ビニールハウスの中は、みずみずしく、見るからに柔らかそうな緑の葉にあふれていた。
三重県松阪市の小泉寛美さん(62)のハウスでは、夏のスタミナ野菜、モロヘイヤの収穫が今年も四月二十日に始まった。「春先の寒さで(苗を植える)定植が遅れたけど、収穫は例年通り」と、寛美さんはほっとした表情を浮かべる。
松阪牛の産地、松阪市は、国内有数のモロヘイヤの産地でもある。二〇〇八年の農林水産省の統計では、三重県の出荷量は百二トンで、首位群馬県に次ぐ二位。その多くを松阪市内の農家が栽培している。
同市でモロヘイヤ栽培が組織的に始まったのは、約二十年前。冬から春に収穫するナバナの裏作にちょうどよく、当時の健康食ブームを追い風に、急激に生産者が増えたという。
寛美さんの父、昌三さん(87)が栽培を始めたのもこのころ。今は寛美さんが温度や水を管理し、品質の維持に心を砕く。
適温、適度な水分、適度な保水力のある肥えた土-この三つをそろえるのが、モロヘイヤ作りのこつだ。
暑く、乾いた中近東で盛んに作られていることから、乾燥や高温に強そうだが、水が不足し、高温過ぎると葉や茎が硬くなり、害虫が付きやすくなる。若葉の伸びも悪くなる。
取材した七日は、少し日が照っただけで、ハウスの中の気温がぐっと上がるのを感じた。
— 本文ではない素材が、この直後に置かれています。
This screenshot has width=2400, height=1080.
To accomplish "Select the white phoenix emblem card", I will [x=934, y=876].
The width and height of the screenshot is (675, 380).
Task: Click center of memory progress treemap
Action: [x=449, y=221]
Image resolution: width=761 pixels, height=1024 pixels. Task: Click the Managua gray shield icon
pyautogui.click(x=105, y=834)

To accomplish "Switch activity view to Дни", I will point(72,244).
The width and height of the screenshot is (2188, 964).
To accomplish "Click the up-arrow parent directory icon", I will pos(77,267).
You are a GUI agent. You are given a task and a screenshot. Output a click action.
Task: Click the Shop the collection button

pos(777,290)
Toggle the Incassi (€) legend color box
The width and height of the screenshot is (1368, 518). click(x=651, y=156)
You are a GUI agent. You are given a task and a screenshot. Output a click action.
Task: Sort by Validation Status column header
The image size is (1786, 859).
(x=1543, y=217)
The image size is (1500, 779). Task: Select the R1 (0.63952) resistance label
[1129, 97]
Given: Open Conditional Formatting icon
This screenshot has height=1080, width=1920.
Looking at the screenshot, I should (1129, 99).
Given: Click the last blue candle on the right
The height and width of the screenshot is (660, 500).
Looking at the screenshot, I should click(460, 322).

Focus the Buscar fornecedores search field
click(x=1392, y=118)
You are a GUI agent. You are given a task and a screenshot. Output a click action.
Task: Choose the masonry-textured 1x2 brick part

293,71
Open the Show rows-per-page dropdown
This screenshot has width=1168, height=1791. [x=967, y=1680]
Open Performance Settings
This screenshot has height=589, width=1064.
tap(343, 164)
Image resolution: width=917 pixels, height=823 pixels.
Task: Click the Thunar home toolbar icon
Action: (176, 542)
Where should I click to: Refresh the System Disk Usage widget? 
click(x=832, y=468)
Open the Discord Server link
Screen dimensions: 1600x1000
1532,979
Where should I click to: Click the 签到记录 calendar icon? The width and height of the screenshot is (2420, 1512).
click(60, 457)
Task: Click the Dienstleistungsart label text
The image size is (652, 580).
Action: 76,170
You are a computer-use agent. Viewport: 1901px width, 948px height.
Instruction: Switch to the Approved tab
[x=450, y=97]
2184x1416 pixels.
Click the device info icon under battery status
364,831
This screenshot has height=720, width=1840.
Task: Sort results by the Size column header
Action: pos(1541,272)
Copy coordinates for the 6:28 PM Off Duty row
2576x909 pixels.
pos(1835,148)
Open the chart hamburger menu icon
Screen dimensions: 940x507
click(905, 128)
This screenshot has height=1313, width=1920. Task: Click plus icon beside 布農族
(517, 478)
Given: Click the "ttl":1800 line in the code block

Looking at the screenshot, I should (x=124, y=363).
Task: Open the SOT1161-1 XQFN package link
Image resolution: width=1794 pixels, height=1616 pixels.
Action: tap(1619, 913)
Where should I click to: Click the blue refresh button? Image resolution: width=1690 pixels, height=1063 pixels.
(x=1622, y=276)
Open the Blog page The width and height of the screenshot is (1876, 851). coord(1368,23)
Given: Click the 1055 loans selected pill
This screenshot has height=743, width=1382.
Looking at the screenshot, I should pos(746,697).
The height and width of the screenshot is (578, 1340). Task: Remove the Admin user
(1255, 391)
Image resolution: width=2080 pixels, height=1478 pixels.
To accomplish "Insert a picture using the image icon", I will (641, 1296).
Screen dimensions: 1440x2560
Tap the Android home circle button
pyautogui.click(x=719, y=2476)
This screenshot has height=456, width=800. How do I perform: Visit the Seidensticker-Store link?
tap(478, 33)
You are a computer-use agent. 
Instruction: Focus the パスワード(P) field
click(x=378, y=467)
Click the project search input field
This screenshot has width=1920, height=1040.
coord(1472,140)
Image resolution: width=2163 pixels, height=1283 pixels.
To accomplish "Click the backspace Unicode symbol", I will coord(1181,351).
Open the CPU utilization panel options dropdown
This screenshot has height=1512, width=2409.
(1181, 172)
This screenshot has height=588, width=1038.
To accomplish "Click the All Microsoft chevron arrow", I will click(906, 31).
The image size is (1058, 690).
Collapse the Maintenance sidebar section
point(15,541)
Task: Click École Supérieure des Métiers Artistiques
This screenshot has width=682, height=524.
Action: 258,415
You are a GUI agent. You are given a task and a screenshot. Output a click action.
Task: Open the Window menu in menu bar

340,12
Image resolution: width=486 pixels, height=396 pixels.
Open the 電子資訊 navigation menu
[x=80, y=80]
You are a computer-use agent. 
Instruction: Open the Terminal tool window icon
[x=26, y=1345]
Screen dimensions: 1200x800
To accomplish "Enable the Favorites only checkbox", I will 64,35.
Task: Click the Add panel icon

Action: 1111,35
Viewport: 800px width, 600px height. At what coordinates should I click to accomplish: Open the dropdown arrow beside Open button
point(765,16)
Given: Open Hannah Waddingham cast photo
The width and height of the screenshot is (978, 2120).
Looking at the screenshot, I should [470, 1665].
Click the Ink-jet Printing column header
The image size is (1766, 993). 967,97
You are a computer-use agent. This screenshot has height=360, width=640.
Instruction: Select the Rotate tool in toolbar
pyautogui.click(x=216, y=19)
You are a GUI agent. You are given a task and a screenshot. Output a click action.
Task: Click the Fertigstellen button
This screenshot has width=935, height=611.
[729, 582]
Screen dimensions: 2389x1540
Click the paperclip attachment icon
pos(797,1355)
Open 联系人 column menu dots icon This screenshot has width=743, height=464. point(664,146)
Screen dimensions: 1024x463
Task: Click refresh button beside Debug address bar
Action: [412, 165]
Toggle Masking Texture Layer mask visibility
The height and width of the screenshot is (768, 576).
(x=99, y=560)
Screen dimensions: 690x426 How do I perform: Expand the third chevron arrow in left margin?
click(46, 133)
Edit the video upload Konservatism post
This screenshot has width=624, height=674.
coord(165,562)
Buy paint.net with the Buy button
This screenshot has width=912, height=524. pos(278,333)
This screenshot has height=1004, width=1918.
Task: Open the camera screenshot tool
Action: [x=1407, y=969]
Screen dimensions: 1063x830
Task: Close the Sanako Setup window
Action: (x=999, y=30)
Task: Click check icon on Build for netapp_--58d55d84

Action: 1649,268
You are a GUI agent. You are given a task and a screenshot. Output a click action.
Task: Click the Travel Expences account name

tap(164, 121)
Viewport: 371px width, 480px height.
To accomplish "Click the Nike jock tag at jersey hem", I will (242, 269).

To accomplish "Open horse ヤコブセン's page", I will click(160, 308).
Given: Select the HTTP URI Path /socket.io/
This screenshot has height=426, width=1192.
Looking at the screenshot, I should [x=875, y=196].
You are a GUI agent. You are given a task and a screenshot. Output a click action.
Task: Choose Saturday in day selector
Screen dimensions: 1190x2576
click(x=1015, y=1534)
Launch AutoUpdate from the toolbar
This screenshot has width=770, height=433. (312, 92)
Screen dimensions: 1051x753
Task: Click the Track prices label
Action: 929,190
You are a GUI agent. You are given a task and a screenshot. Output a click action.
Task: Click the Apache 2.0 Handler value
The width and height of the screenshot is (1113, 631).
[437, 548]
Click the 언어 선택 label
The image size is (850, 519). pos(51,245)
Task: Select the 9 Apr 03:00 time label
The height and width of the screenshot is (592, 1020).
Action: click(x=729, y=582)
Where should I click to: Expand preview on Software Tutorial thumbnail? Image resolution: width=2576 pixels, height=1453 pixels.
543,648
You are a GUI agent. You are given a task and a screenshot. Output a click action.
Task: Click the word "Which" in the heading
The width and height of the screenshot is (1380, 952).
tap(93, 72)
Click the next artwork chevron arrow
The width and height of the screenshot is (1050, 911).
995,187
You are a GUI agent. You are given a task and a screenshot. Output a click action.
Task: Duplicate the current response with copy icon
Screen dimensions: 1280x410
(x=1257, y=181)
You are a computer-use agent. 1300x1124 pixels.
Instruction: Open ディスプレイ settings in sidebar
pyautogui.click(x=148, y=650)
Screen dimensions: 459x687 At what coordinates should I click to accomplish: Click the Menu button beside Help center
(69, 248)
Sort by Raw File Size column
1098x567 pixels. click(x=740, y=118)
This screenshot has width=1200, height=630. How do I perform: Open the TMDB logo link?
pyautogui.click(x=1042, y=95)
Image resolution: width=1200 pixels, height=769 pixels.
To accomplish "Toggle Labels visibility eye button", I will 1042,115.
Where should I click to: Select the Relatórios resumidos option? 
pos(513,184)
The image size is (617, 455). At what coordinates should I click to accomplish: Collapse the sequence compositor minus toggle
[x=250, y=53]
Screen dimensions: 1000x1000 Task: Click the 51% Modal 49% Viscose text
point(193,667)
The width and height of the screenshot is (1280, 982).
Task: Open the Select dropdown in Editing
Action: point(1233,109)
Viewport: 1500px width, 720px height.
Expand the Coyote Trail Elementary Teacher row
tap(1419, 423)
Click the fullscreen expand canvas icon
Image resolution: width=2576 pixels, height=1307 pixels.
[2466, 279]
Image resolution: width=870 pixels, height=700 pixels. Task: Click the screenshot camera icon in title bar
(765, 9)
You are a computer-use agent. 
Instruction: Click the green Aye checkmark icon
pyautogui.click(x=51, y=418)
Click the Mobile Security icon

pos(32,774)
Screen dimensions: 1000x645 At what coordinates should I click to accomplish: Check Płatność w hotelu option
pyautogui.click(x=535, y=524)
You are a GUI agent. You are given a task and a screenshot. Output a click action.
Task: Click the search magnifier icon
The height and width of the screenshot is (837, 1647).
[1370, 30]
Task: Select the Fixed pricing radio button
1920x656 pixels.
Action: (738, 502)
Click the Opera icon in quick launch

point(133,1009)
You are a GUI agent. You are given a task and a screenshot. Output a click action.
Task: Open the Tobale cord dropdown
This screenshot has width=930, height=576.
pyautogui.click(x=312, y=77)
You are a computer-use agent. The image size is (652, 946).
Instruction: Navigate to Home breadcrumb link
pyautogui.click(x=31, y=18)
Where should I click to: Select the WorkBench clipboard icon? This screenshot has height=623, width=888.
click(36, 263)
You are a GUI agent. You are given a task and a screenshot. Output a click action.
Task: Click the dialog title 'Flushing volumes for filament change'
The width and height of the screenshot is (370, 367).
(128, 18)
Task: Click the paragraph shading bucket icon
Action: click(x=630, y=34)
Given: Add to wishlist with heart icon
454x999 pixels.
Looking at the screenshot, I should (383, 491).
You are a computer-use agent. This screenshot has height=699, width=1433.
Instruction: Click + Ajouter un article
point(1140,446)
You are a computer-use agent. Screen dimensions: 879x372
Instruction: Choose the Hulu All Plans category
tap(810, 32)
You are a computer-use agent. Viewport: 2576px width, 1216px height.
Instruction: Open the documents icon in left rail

時々、覆いを開けるなどして、適度な暑さを保つ。本来、手がかかる野菜ではないが、丹念に育て、茎も食べられる柔らかさに仕上げるのがプロの技。
「年ごとに状況が違い、勉強が必要。毎年、一年生ですよ」と寛美さん。昨年は、夏の少雨に苦しんだ。露地の株が台風で倒された年もある。「今年は順調に」と願う。
次々に出てくる若葉の摘み取りは、ハウスでは七月半ばまで、露地は六月から九月まで続く。摘むときに人さし指にはめる「桑爪」は、昔、この地で養蚕のための桑の栽培が盛んだったころ、桑の葉を摘むのに使った道具。道具から土地の歴史が見て取れる。
需要のピークの夏に向け、今年も長い収穫の季節が始まった。